ニッチなスマートフォンに特化する中小メーカーも世界には数多くあります。BlackViewはタフネス機能を売りにしたアクティブ系端末を中心に様々な製品を出している中国メーカー。世界最強の強度を誇る製品など、日本の消費者が気になる端末も出しています。
タフなスマホで最初から世界市場をターゲット
2013年創業のBlackViewは自社ブランド以外にも相手先ブランド(OEMやODM)でのスマートフォンを製造しているメーカーです。同社の柱となる製品は耐衝撃と防水防塵性能に優れた「BV」シリーズで、そのほかにカメラを中心に性能を強化した「A」シリーズ、本体デザインをスタイリッシュに仕上げた「S」シリーズ、大容量バッテリー搭載で長時間駆動が特徴の「P」シリーズと4つのラインを持っています。
過去には固有の名前を持つモデルも多く存在しました。2015年には「Omega」や「Breeze」といったメディアテックのチップセットの機能を活かした低価格スマートフォンも排出。ディスプレーにアルファベットの文字を指先で書くことでアプリを起動したり、2つのスマートフォンの画面どうしをタップしてデータを転送するHotknot機能などを搭載し、NFC非搭載スマートフォンでも買い替え時のデータ移行を楽にしました。
またBlackViewの頭文字からとられた「BV」シリーズも、初期のころはiPhone 5cのようなカラフルボディーのスマートフォン「BV2000」が投入されるなど、製品のラインナップの方向性はしっかりと定まっていませんでした。最初の防水防塵耐衝撃性を備えたタフネススマートフォンは「BV5000」。おそらく5000以上がアクティブ機、5000以下は一般モデルという区分にしようとしたのかもしれません。

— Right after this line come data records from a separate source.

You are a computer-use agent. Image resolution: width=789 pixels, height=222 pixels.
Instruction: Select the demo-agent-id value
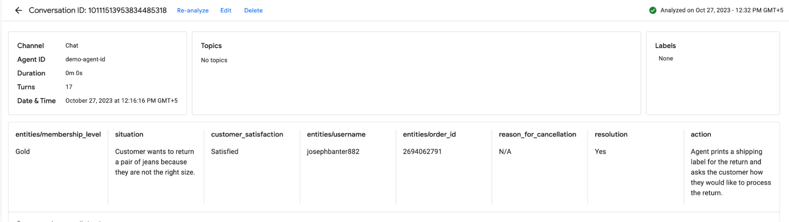(85, 59)
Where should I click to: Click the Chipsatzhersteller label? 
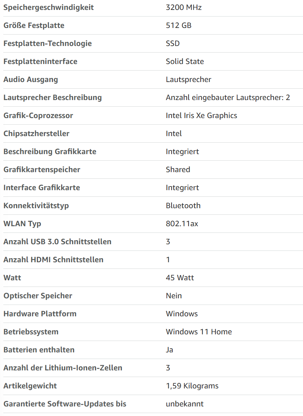(36, 134)
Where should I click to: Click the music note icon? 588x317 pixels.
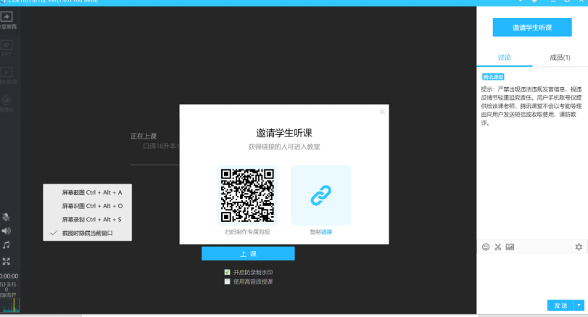pyautogui.click(x=7, y=245)
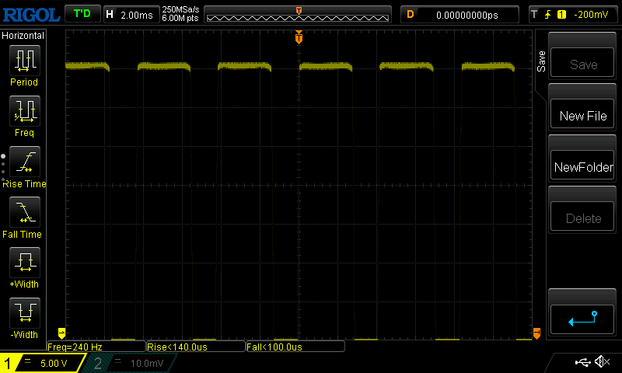Open the Save side tab
622x373 pixels.
pos(541,62)
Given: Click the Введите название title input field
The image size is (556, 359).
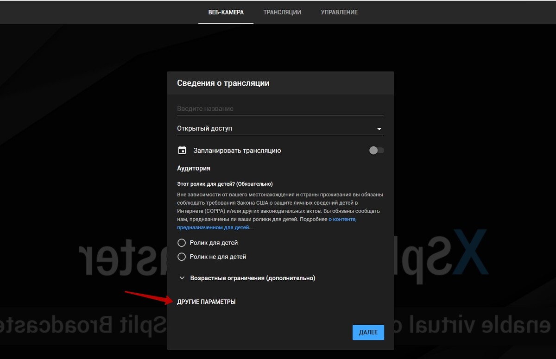Looking at the screenshot, I should [x=280, y=109].
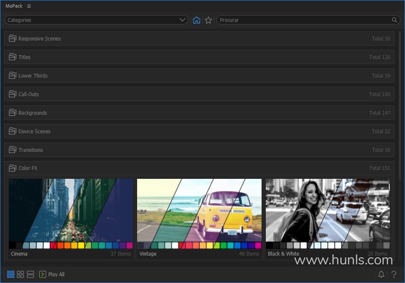Click the home icon next to Categories
This screenshot has width=405, height=283.
196,20
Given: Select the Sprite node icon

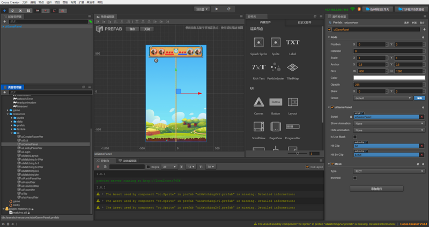Looking at the screenshot, I should (276, 42).
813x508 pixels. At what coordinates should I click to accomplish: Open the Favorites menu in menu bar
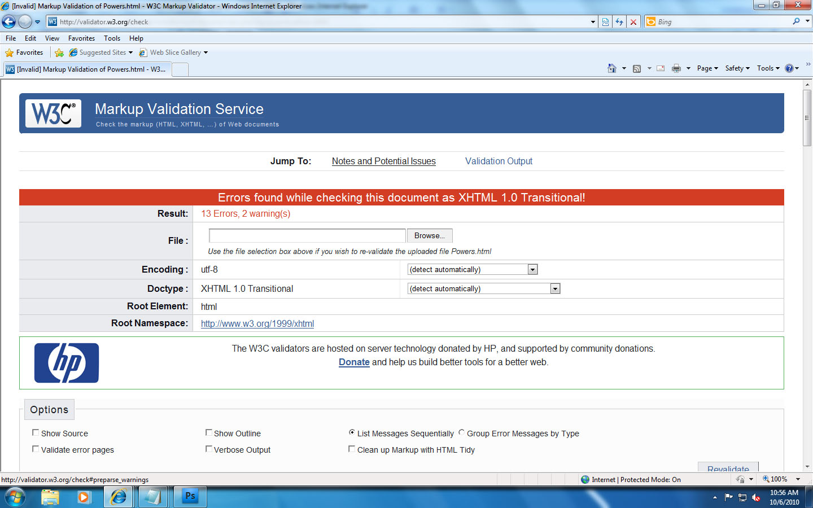click(x=81, y=38)
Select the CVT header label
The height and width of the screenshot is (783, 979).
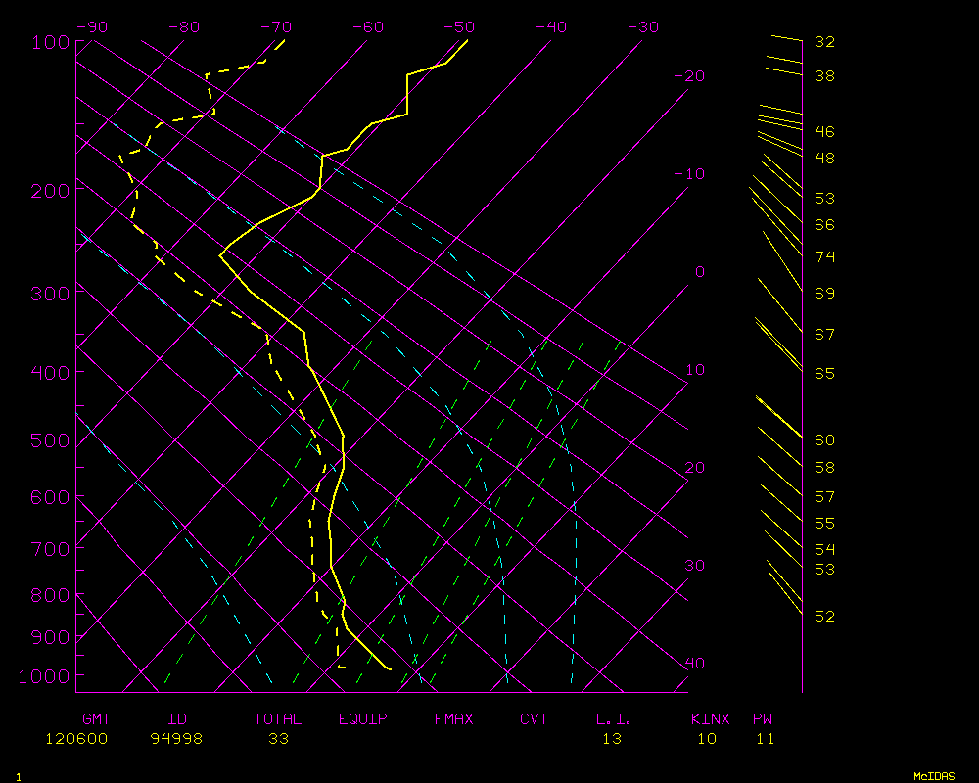pyautogui.click(x=534, y=719)
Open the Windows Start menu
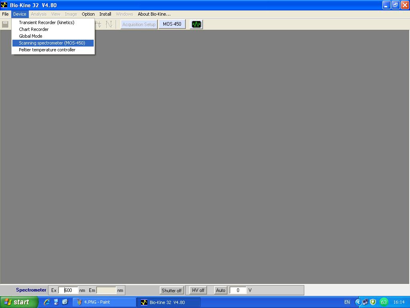Viewport: 410px width, 308px height. [19, 302]
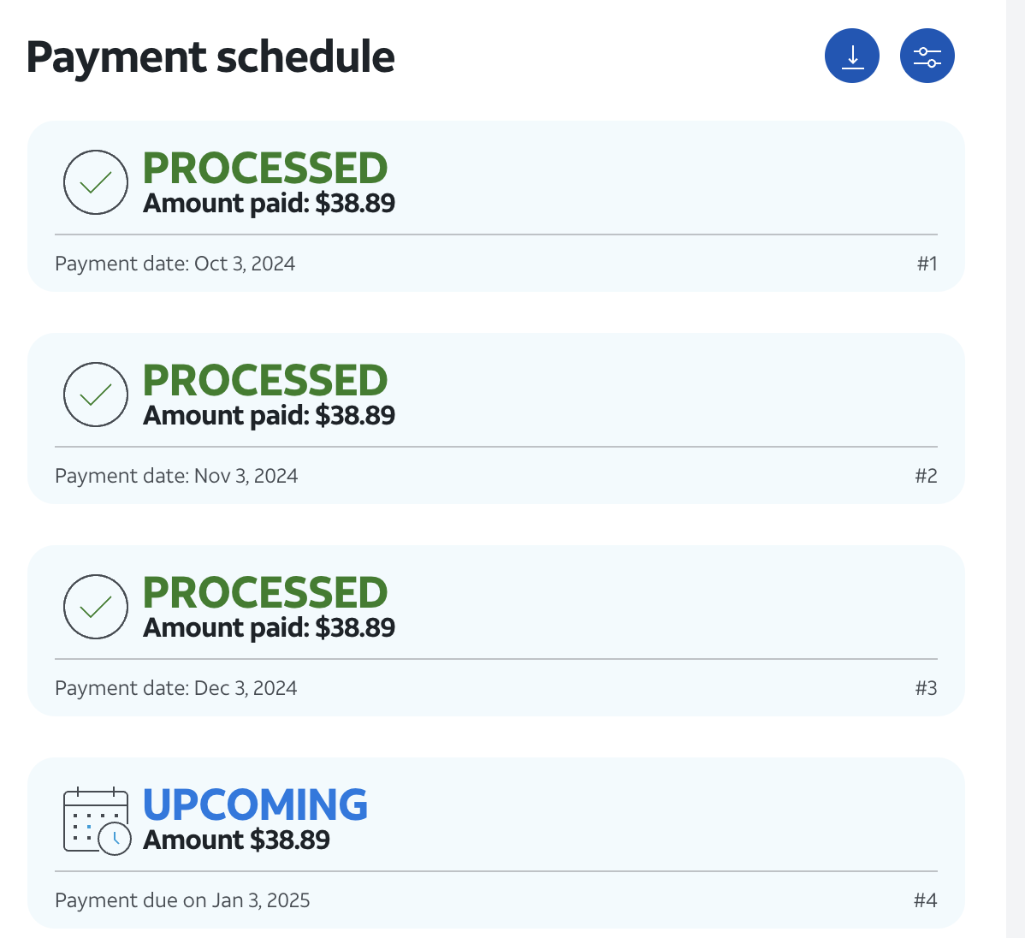Click the UPCOMING status label
The width and height of the screenshot is (1025, 938).
pos(255,805)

2016年に入ると価格をさらに下げた「E」シリーズを投入します。BlackViewが展開する海外市場はフィリピンなどの東南アジア、そしてアフリカや南アメリカなどの新興国が中心でした。それらの市場では携帯電話からスマートフォンへの買い替え需要が高く、日本円で1万円以下で買える超低価格スマートフォンがこぞって売れていたのです。